● **Data for processing**
────────────────────────────────────────
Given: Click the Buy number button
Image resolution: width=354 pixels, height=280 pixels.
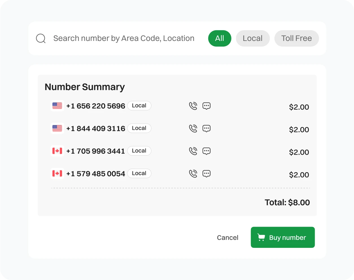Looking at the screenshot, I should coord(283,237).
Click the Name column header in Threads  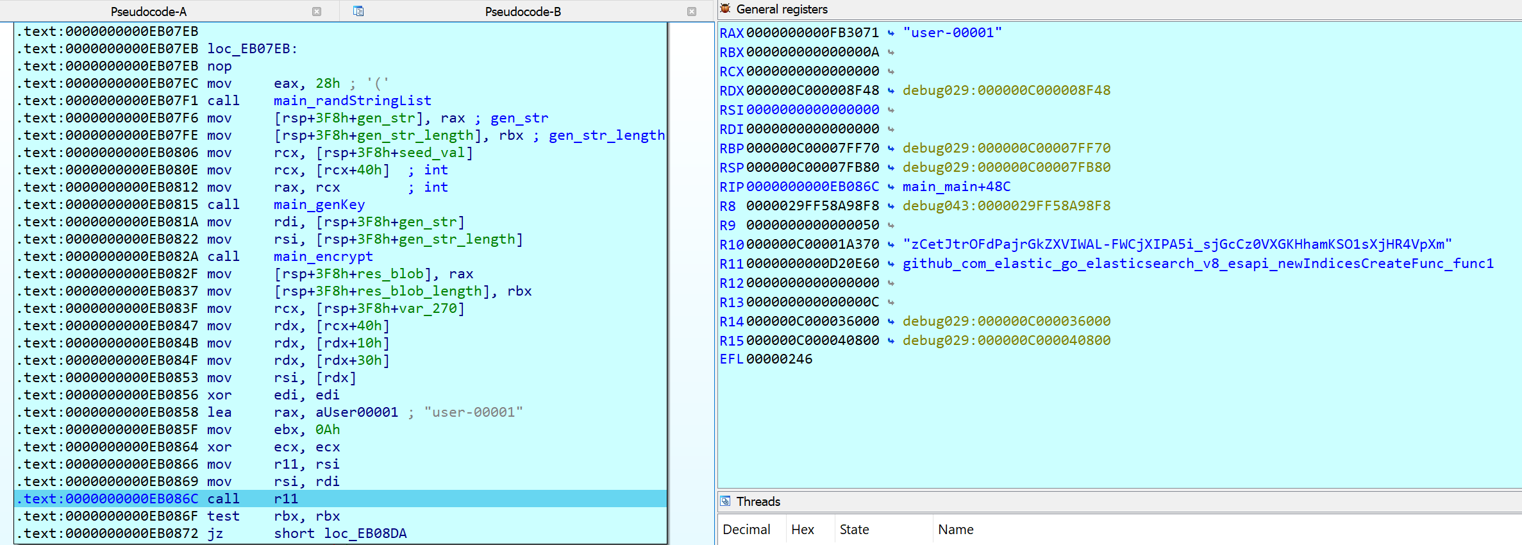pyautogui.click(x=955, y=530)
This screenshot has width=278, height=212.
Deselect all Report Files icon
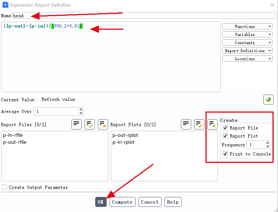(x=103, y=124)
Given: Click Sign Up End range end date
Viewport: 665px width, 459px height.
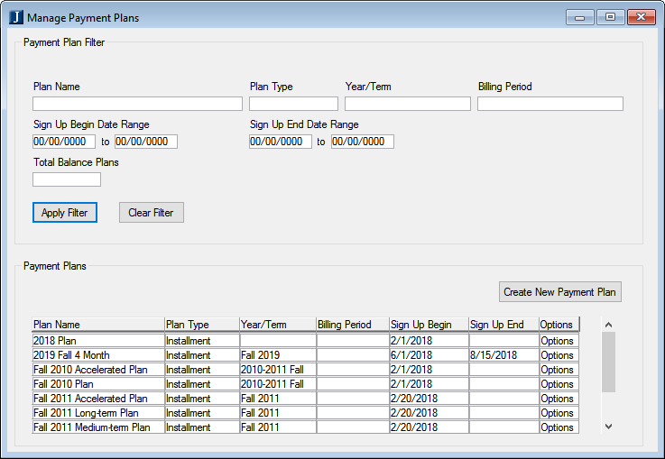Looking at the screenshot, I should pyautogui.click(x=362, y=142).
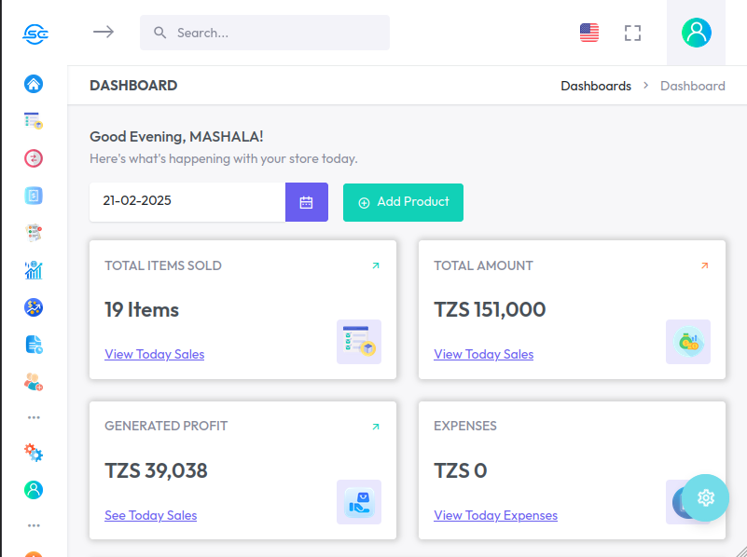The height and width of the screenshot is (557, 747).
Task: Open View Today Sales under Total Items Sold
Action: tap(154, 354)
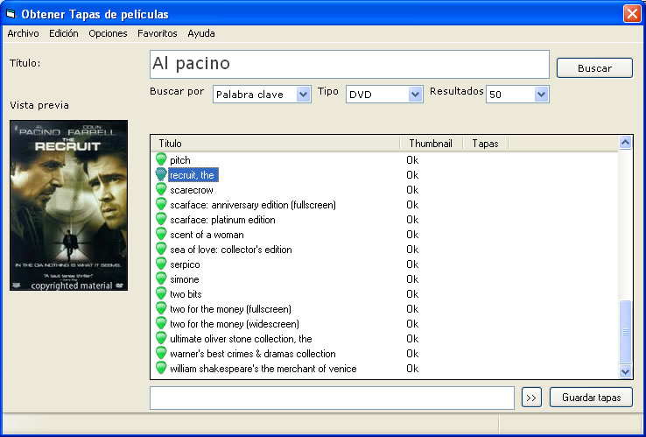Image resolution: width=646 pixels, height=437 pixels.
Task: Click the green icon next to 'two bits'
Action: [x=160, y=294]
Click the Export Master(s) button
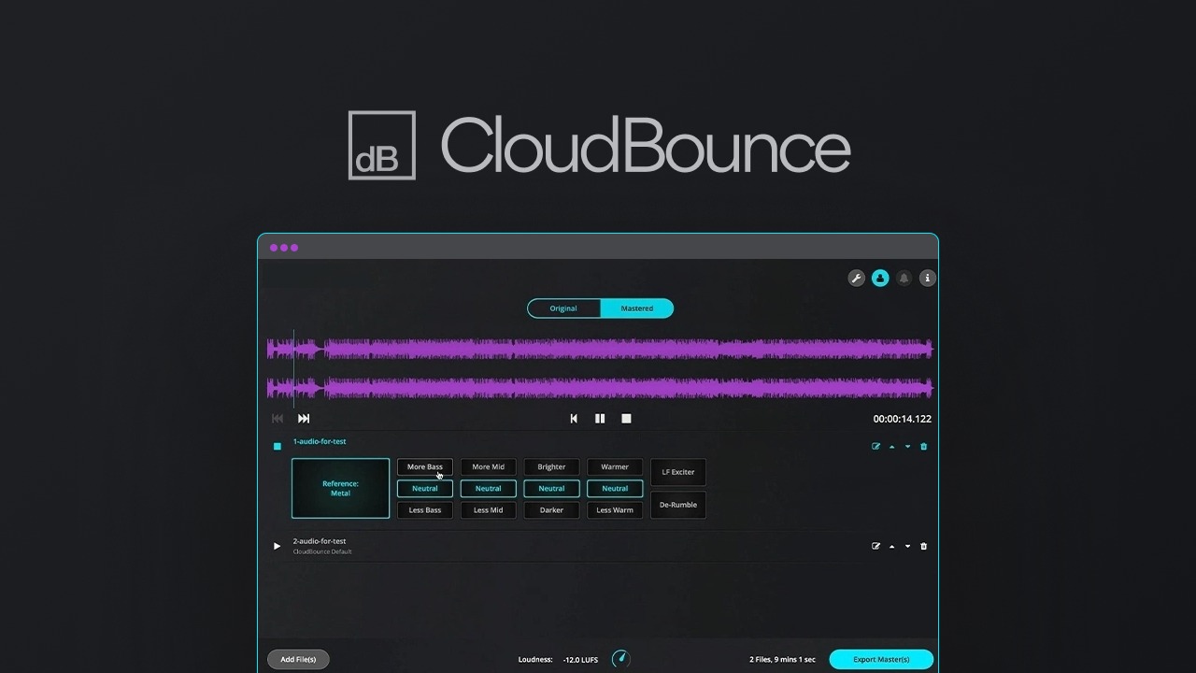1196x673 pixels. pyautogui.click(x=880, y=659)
────────────────────────────────────────
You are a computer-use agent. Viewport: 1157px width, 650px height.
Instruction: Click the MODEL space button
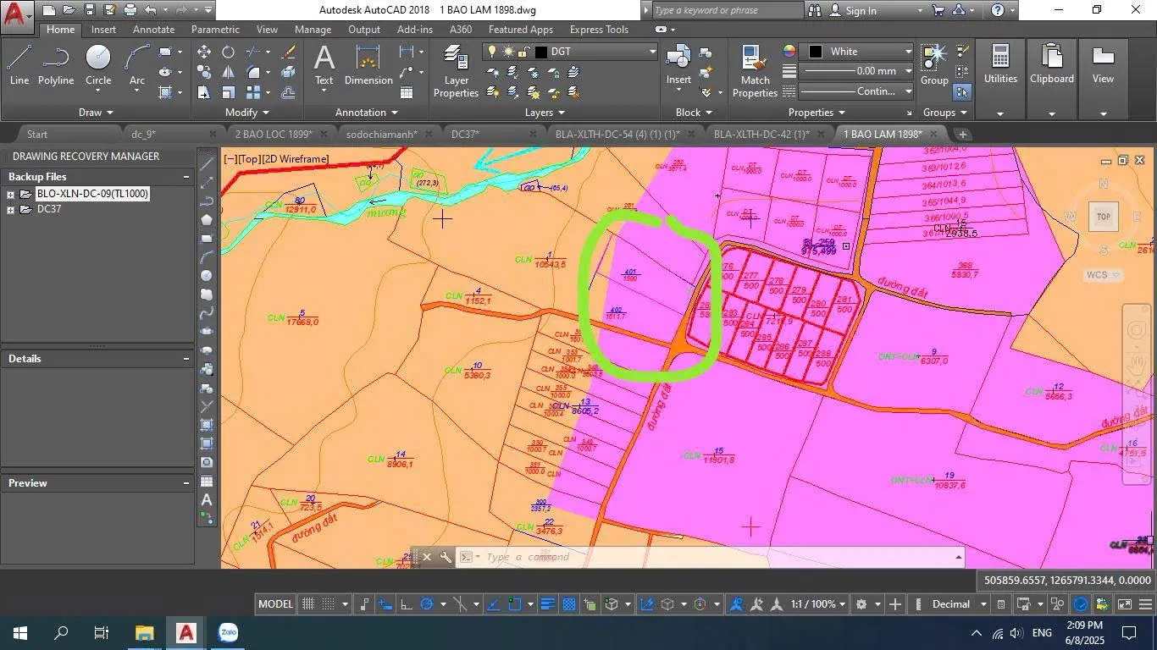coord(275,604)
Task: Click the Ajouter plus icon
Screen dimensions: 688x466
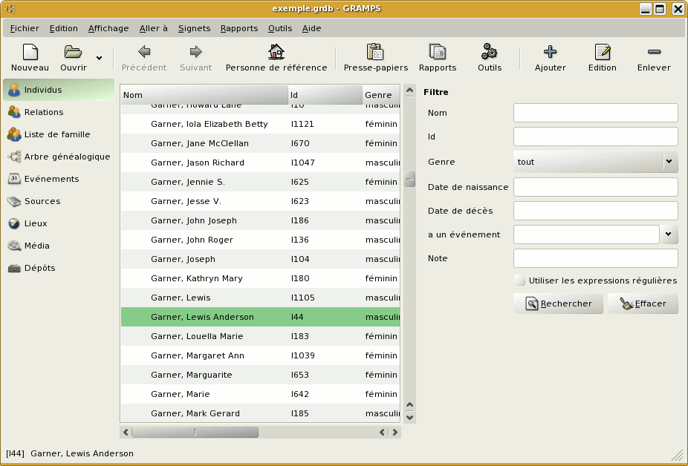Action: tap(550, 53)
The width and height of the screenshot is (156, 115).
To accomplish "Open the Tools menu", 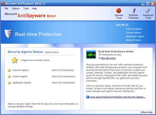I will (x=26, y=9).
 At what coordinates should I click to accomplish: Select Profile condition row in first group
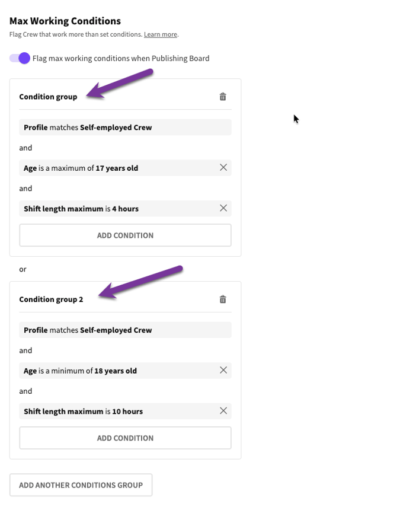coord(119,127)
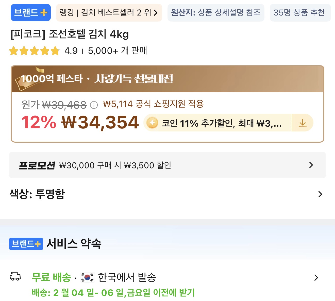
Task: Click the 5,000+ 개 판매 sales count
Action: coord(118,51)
────────────────────────────────────────
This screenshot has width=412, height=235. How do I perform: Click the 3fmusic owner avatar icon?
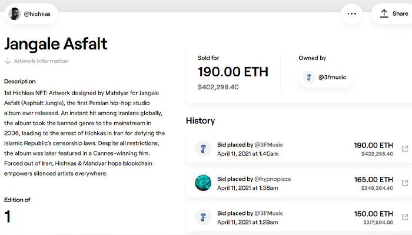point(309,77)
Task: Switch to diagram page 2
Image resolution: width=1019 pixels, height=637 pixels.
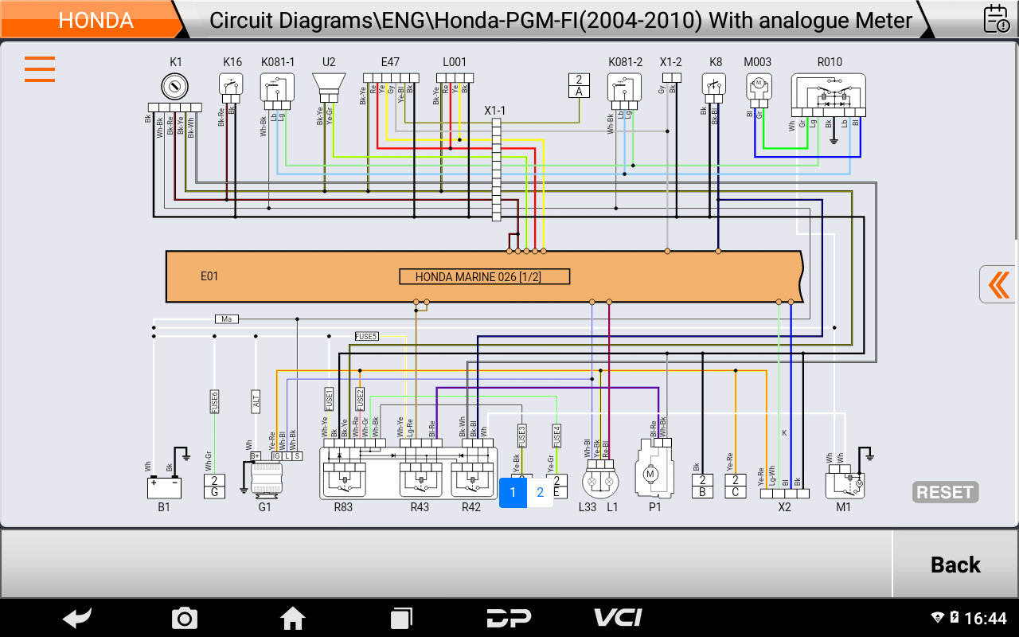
────────────────────────────────────────
● **Work task**
Copy out all lines from the material above that contain the string "Given".

● **Reply**
Given: Click the Buy number button
Given: Click Sign Up End range end date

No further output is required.